____ RAW DATA

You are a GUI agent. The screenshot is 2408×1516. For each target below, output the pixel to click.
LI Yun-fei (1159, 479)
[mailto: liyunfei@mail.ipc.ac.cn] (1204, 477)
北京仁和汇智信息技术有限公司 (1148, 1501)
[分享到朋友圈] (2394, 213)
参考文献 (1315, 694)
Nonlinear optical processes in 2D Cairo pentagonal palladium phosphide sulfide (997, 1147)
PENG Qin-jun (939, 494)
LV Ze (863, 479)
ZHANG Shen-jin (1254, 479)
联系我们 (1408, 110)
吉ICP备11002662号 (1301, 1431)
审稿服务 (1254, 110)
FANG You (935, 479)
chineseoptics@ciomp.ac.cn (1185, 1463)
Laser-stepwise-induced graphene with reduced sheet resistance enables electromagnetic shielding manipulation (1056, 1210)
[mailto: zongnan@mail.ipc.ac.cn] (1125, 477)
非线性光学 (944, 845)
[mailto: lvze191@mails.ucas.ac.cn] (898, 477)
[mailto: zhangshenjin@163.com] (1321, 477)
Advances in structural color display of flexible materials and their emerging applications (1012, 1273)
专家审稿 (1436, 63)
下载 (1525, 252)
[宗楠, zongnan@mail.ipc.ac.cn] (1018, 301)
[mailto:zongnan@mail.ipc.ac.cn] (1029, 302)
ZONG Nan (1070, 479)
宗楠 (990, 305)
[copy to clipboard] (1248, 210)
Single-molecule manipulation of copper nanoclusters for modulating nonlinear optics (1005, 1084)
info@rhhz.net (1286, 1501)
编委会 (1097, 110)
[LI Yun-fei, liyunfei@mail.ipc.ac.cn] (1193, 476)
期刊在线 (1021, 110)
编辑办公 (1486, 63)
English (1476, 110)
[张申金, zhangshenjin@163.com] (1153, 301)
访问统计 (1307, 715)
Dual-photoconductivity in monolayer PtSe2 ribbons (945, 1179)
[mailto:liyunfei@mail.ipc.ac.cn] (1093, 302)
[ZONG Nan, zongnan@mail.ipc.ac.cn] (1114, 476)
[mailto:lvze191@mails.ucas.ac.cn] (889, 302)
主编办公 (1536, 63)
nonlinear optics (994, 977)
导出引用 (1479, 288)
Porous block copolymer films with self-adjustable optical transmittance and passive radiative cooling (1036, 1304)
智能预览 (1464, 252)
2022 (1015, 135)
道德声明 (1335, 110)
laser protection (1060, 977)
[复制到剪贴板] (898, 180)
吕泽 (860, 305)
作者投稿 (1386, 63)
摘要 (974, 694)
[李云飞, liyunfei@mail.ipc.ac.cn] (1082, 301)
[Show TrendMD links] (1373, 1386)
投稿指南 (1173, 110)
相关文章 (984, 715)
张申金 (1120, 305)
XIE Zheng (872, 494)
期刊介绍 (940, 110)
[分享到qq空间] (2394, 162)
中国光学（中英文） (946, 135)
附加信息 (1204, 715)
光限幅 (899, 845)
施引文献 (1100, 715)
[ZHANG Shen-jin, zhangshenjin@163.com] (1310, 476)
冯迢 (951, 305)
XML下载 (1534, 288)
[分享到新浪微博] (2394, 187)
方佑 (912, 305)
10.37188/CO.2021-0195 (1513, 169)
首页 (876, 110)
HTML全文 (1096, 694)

________

* WHAT YOU ARE ASKED TO DO
The lines from the one containing "期刊在线 (1021, 110)" through the last line of the records are the answer; set them down exactly and add nothing.

* ANSWER TO THIS TASK
期刊在线 (1021, 110)
编辑办公 (1486, 63)
English (1476, 110)
[张申金, zhangshenjin@163.com] (1153, 301)
访问统计 (1307, 715)
Dual-photoconductivity in monolayer PtSe2 ribbons (945, 1179)
[mailto:liyunfei@mail.ipc.ac.cn] (1093, 302)
[ZONG Nan, zongnan@mail.ipc.ac.cn] (1114, 476)
[mailto:lvze191@mails.ucas.ac.cn] (889, 302)
主编办公 (1536, 63)
nonlinear optics (994, 977)
导出引用 (1479, 288)
Porous block copolymer films with self-adjustable optical transmittance and passive radiative cooling (1036, 1304)
智能预览 (1464, 252)
2022 (1015, 135)
道德声明 (1335, 110)
laser protection (1060, 977)
[复制到剪贴板] (898, 180)
吕泽 (860, 305)
作者投稿 (1386, 63)
摘要 (974, 694)
[李云飞, liyunfei@mail.ipc.ac.cn] (1082, 301)
[Show TrendMD links] (1373, 1386)
投稿指南 (1173, 110)
相关文章 (984, 715)
张申金 (1120, 305)
XIE Zheng (872, 494)
期刊介绍 (940, 110)
[分享到qq空间] (2394, 162)
中国光学（中英文） (946, 135)
附加信息 (1204, 715)
光限幅 (899, 845)
施引文献 (1100, 715)
[ZHANG Shen-jin, zhangshenjin@163.com] (1310, 476)
冯迢 (951, 305)
XML下载 (1534, 288)
[分享到新浪微博] (2394, 187)
方佑 (912, 305)
10.37188/CO.2021-0195 (1513, 169)
首页 (876, 110)
HTML全文 (1096, 694)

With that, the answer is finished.